▸ **Instructions to follow**
Copy the following records line for line, with no changes.

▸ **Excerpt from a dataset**
========

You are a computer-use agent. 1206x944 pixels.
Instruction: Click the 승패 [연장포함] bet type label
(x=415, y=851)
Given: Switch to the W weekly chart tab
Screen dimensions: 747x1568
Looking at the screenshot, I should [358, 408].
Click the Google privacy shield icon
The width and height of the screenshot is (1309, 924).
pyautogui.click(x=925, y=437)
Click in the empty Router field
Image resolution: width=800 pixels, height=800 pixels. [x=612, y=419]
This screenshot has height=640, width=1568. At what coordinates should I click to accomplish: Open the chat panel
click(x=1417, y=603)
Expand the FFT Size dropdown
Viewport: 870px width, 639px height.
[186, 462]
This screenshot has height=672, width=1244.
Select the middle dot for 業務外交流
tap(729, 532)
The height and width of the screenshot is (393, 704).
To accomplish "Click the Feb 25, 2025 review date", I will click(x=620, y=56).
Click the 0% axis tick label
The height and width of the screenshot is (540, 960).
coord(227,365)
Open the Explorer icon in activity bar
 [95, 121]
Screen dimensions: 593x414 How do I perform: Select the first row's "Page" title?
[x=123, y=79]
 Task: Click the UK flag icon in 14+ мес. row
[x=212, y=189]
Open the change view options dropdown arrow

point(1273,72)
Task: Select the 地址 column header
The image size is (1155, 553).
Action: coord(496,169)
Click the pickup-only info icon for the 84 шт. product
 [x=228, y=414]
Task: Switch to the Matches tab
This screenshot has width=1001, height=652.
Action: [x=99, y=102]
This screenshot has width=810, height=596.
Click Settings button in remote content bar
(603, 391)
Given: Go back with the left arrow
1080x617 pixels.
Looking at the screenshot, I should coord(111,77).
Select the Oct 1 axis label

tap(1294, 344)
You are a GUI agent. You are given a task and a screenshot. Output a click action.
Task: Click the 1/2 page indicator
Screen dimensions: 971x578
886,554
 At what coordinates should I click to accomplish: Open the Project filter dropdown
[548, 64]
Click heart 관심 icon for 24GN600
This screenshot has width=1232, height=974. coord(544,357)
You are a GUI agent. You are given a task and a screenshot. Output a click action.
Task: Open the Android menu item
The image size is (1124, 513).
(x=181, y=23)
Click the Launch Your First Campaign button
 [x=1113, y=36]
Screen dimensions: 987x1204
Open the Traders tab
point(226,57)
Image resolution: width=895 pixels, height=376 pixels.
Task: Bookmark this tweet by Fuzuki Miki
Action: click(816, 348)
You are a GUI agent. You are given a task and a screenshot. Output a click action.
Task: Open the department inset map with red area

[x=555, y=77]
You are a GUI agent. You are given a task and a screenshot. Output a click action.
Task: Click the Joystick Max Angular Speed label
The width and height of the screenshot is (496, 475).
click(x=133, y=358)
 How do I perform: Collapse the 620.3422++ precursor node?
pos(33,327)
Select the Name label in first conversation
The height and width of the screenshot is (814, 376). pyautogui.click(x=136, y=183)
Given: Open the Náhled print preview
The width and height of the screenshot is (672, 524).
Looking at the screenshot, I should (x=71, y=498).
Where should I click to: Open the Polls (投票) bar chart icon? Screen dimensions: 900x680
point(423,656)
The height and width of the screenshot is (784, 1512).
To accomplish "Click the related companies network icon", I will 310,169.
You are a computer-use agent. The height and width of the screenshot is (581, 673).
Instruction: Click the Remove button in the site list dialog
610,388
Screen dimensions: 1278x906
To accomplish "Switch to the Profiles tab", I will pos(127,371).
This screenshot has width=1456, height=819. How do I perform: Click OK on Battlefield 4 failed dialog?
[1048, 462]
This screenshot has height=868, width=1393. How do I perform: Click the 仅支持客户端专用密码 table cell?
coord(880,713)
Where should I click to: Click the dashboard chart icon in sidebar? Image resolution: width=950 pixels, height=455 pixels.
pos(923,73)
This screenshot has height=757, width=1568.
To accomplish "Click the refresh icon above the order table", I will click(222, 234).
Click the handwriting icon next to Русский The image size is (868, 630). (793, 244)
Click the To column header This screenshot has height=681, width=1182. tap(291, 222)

========

▸ **Full output**
You are a computer-use agent. 1206x944 pixels.
Instruction: Click the 승패 [연장포함] bet type label
(x=415, y=851)
Given: Switch to the W weekly chart tab
Screen dimensions: 747x1568
Looking at the screenshot, I should [358, 408].
Click the Google privacy shield icon
The width and height of the screenshot is (1309, 924).
pyautogui.click(x=925, y=437)
Click in the empty Router field
Image resolution: width=800 pixels, height=800 pixels. [x=612, y=419]
This screenshot has height=640, width=1568. At what coordinates should I click to accomplish: Open the chat panel
click(x=1417, y=603)
Expand the FFT Size dropdown
Viewport: 870px width, 639px height.
[186, 462]
This screenshot has height=672, width=1244.
Select the middle dot for 業務外交流
tap(729, 532)
The height and width of the screenshot is (393, 704).
To accomplish "Click the Feb 25, 2025 review date", I will click(x=620, y=56).
Click the 0% axis tick label
The height and width of the screenshot is (540, 960).
coord(227,365)
Open the Explorer icon in activity bar
 [95, 121]
Screen dimensions: 593x414 How do I perform: Select the first row's "Page" title?
[x=123, y=79]
 Task: Click the UK flag icon in 14+ мес. row
[x=212, y=189]
Open the change view options dropdown arrow

point(1273,72)
Task: Select the 地址 column header
The image size is (1155, 553).
Action: coord(496,169)
Click the pickup-only info icon for the 84 шт. product
 [x=228, y=414]
Task: Switch to the Matches tab
This screenshot has width=1001, height=652.
Action: [x=99, y=102]
This screenshot has width=810, height=596.
Click Settings button in remote content bar
(603, 391)
Given: Go back with the left arrow
1080x617 pixels.
Looking at the screenshot, I should coord(111,77).
Select the Oct 1 axis label

tap(1294, 344)
You are a GUI agent. You are given a task and a screenshot. Output a click action.
Task: Click the 1/2 page indicator
Screen dimensions: 971x578
886,554
 At what coordinates should I click to accomplish: Open the Project filter dropdown
[548, 64]
Click heart 관심 icon for 24GN600
This screenshot has width=1232, height=974. coord(544,357)
You are a GUI agent. You are given a task and a screenshot. Output a click action.
Task: Open the Android menu item
The image size is (1124, 513).
(x=181, y=23)
Click the Launch Your First Campaign button
 [x=1113, y=36]
Screen dimensions: 987x1204
Open the Traders tab
point(226,57)
Image resolution: width=895 pixels, height=376 pixels.
Task: Bookmark this tweet by Fuzuki Miki
Action: click(816, 348)
You are a GUI agent. You are given a task and a screenshot. Output a click action.
Task: Open the department inset map with red area

[x=555, y=77]
You are a GUI agent. You are given a task and a screenshot. Output a click action.
Task: Click the Joystick Max Angular Speed label
The width and height of the screenshot is (496, 475).
click(x=133, y=358)
 How do I perform: Collapse the 620.3422++ precursor node?
pos(33,327)
Select the Name label in first conversation
The height and width of the screenshot is (814, 376). pyautogui.click(x=136, y=183)
Given: Open the Náhled print preview
The width and height of the screenshot is (672, 524).
Looking at the screenshot, I should (x=71, y=498).
Where should I click to: Open the Polls (投票) bar chart icon? Screen dimensions: 900x680
point(423,656)
The height and width of the screenshot is (784, 1512).
To accomplish "Click the related companies network icon", I will 310,169.
You are a computer-use agent. The height and width of the screenshot is (581, 673).
Instruction: Click the Remove button in the site list dialog
610,388
Screen dimensions: 1278x906
To accomplish "Switch to the Profiles tab", I will pos(127,371).
This screenshot has width=1456, height=819. How do I perform: Click OK on Battlefield 4 failed dialog?
[1048, 462]
This screenshot has height=868, width=1393. How do I perform: Click the 仅支持客户端专用密码 table cell?
coord(880,713)
Where should I click to: Click the dashboard chart icon in sidebar? Image resolution: width=950 pixels, height=455 pixels.
pos(923,73)
This screenshot has height=757, width=1568.
To accomplish "Click the refresh icon above the order table", I will click(222, 234).
Click the handwriting icon next to Русский The image size is (868, 630). (793, 244)
Click the To column header This screenshot has height=681, width=1182. tap(291, 222)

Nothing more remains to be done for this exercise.